Your task:
Images are to be left out when the records below are printed word for word.

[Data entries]
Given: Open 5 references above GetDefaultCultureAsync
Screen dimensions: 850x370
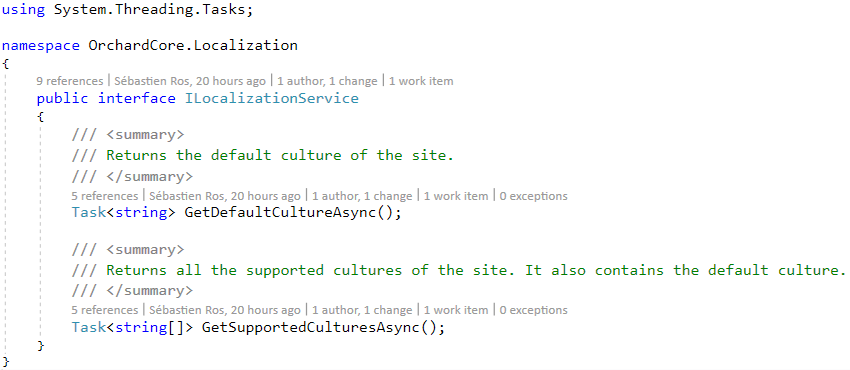Looking at the screenshot, I should pos(105,196).
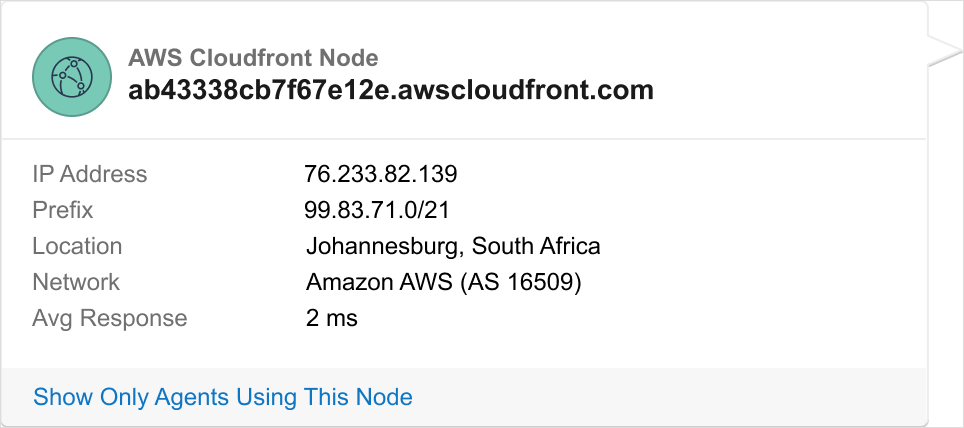Click the prefix value 99.83.71.0/21
This screenshot has width=964, height=428.
click(x=376, y=210)
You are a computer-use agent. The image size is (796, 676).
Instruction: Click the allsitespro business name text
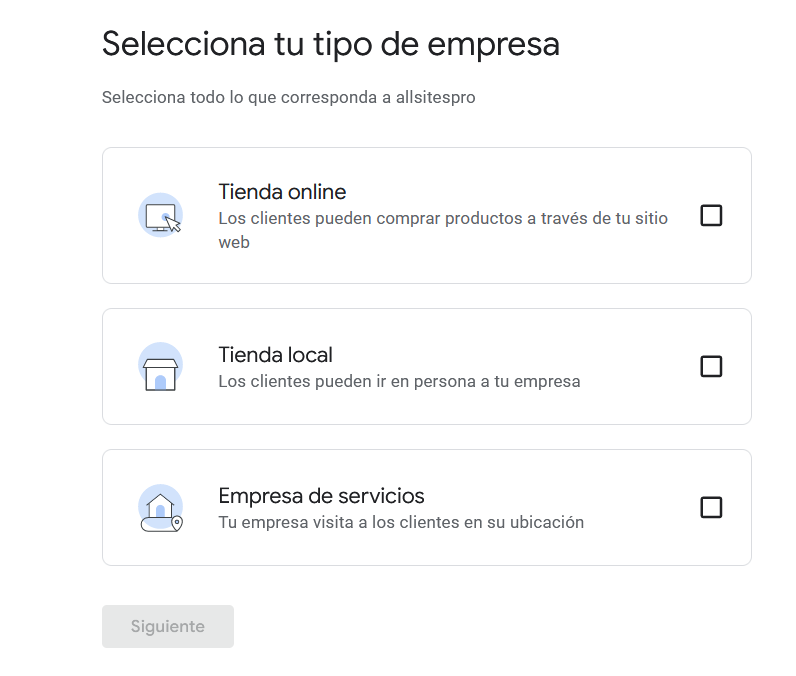click(x=435, y=98)
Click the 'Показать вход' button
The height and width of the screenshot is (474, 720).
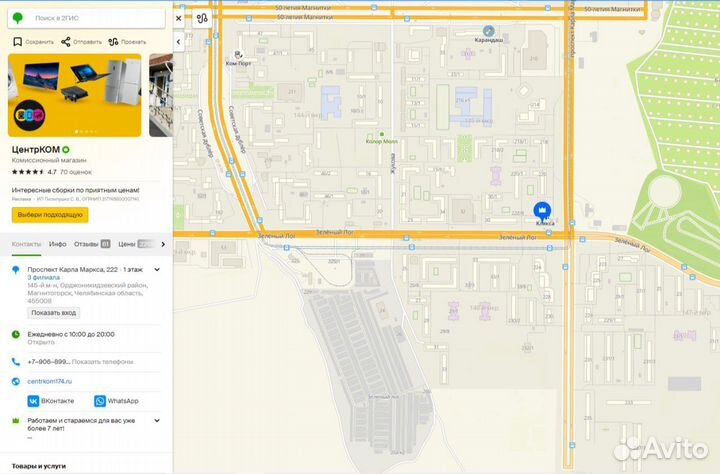point(53,313)
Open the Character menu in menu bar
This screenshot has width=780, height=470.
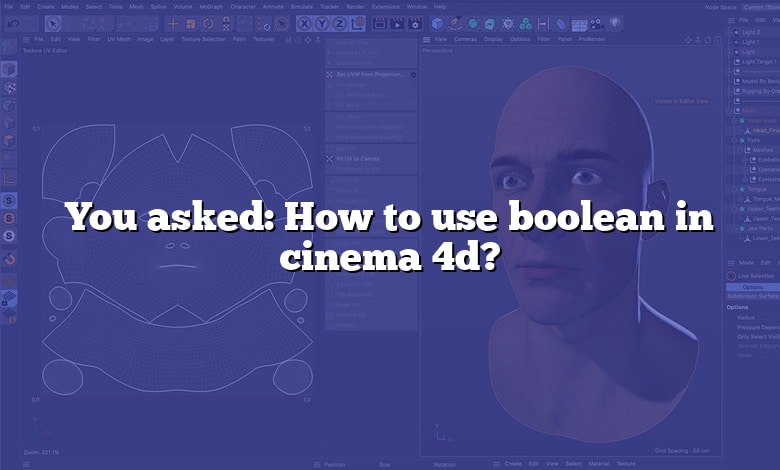[x=243, y=6]
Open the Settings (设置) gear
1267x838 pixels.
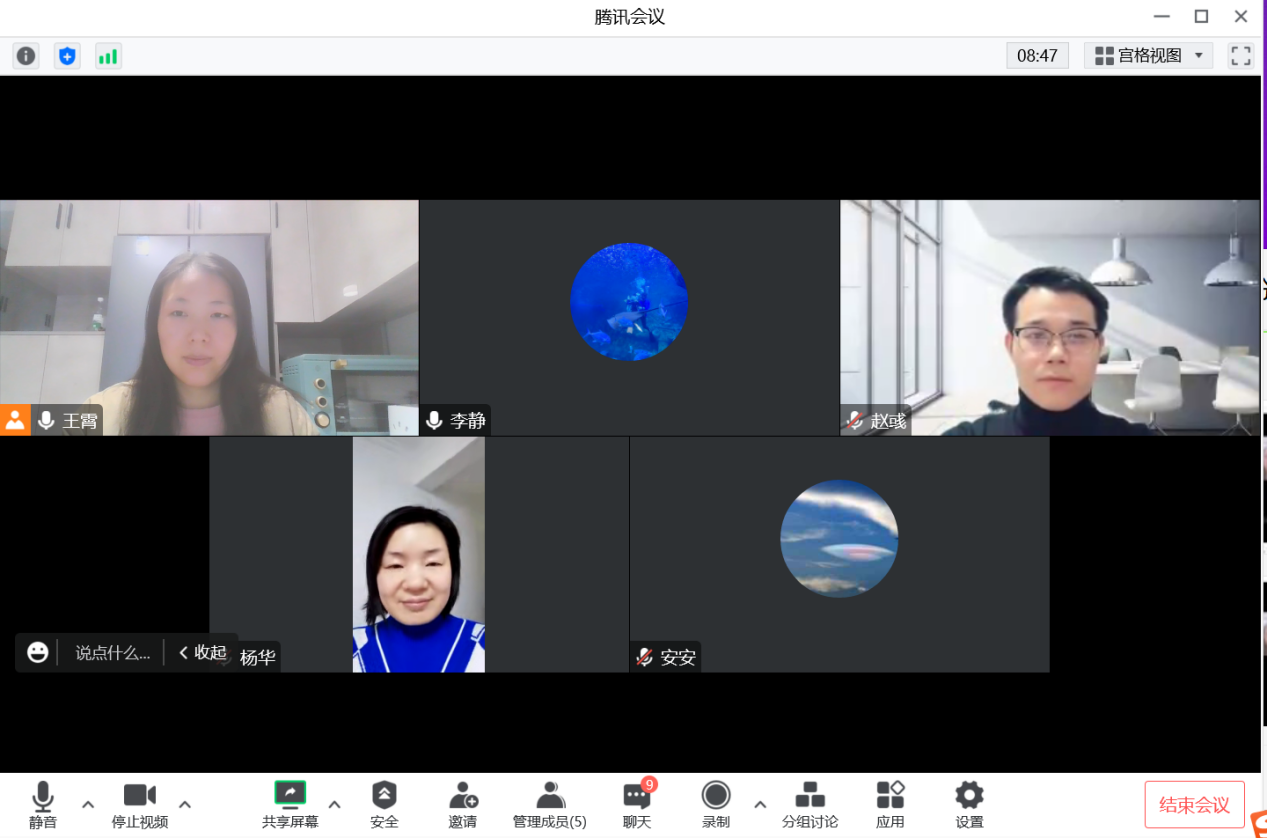point(969,804)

Output for this task:
Given: Open 5 references above GetDefaultCultureAsync
Screen dimensions: 850x370
Looking at the screenshot, I should pos(105,196).
Click the prefix value 99.83.71.0/21
This screenshot has width=964, height=428.
click(x=376, y=210)
You are a computer-use agent. The image size is (796, 676).
Instruction: Click the allsitespro business name text
click(x=435, y=98)
Click the 'Показать вход' button
The height and width of the screenshot is (474, 720).
point(53,313)
Open the Character menu in menu bar
This screenshot has width=780, height=470.
[x=243, y=6]
Open the Settings (设置) gear
1267x838 pixels.
point(969,804)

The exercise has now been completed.